Obgleich erst in diesem Jahr gestartet, hat sich das junge Unternehmen schon einen Millionenbetrag aus einem neuen Schweizer Techfonds gesichert.

Ein Besuch im Bed & Breakfast seines Vaters hat Ari Andricopoulos auf die Idee für sein Start-up gebracht: Das Gasthaus stand angesichts der Konkurrenz durch große Hotels in der Nebensaison oft leer, dafür war es an Festivaltagen schon Monate im Voraus ausgebucht – weil es die mit Abstand günstigste Option war. Andricopoulos machte sich auf der Suche nach einer Software, die seinen Vater bei der Preissetzung unterstützen kann. Doch am Markt fand er nichts passendes. Der ehemalige Hedgefonds-Manager entschloss sich, eine eigene Lösung zu entwickeln, fand mit Marvin Speh und Jörg Siegel zwei Mitstreiter – und gründete RoomPriceGenie.

Das in Zug ansässige Unternehmen verspricht, kleinen Hotels sowie Vermietern von Appartements durch dynamische Preise zu höheren Umsätzen zu verhelfen. Dafür analysieren Algorithmen das Buchungsverhalten der eigenen Gäste, die Preise der Wettbewerber und berücksichtigen Events sowie Ferienzeiten. RoomPriceGenie bekommt im Gegenzug eine Gebühr von fünf Euro pro Zimmer und Monat. Gestartet Anfang des Jahres, hat das Start-up eigenen Angaben zufolge bereits mehr als hundert Kunden für sich gewonnen.

Wingman Ventures konzentriert sich auf die Schweiz

Auch die Suche nach einem ersten Investor ist dem Gründertrio nun geglückt: Wingman Ventures investiert eine Million Franken – rund 910.000 Euro – in das Start-up. Für den Wagniskapitalgeber ist es das erste Investment aus einem neuen Fonds, der in den kommenden zehn Jahren exklusiv in bis zu 30 junge Schweizer Tech-Unternehmen investiert werden soll. Zielvolumen des Fonds sind 60 Millionen Franken, aktuell steht er bei 40 Millionen. Zu den Geldgebern gehören unter anderem die Gründer der Sprachlern-App Duolingo, des Terminfindung-Tools Doodle und des Online-Händlers Digitec.

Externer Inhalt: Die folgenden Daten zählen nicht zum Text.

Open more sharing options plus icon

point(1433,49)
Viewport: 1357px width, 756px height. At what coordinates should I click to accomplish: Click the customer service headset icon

„Mit RoomPriceGenie setzen wir auf eine innovative Lösung, die in den kommenden Jahren große Auswirkungen auf die Hotelindustrie haben wird und es kleineren Hotels ermöglicht, mittels dynamischer Preise wettbewerbsfähig zu bleiben”, sagt Wingman-Partner Pascal Mathis. Der Mitgründer der inzwischen milliardenschweren Reiseplattform GetYourGuide hatte die Wagniskapitalfirma vor drei Jahren zusammen mit Lukas Weder (Mitgründer von Eat.ch) und Alex Stöckl, einem früheren Investmentmanager bei Creathor Ventures. Das Unternehmen hat sich seither an 16 Start-ups beteiligt.

Start-ups optimierten Prozesse von Hotels

RoomPriceGenie will nun das Team aufbauen und hat dabei eine schnelle Internationalisierung im Visier. „Unsere Kunden verteilen sich von der US-Westküste bis nach Japan, und die Partnerschaften mit etablierten Hotelsoftwareunternehmen helfen uns dabei, bereits heute schon global präsent zu sein“, sagt CTO Siegel. Dank der Software-Anbindungen können die Hotels ihre Preise auch automatisiert bei Portalen wie Booking.com kontinuierlich anpassen.

Nachdem der Markt für Buchungsportale weitgehend abgesteckt ist, konzentrieren sich derzeit auffallend viele Traveltechs auf die Optimierung von Prozessen im Gastgewerbe. Ein direkter Konkurrent von RoomPriceGenie kommt aus Österreich: RateBoard aus Innsbruck hatte vor einem Jahr eine siebenstellige Finanzierungsrunde auf die Beine gestellt. Auch um den Check-in und das Gästemanagement drehen sich viele Lösungen. So hat kürzlich erst Hotelbird für seine Software neue Investoren gefunden. Ähnliches bietet das Thüringer Start-up Betterspace an. Vermieter von Ferienunterkünfte unabhängiger machen von Buchungsportalen will Lodgify mit Sitz in Barcelona.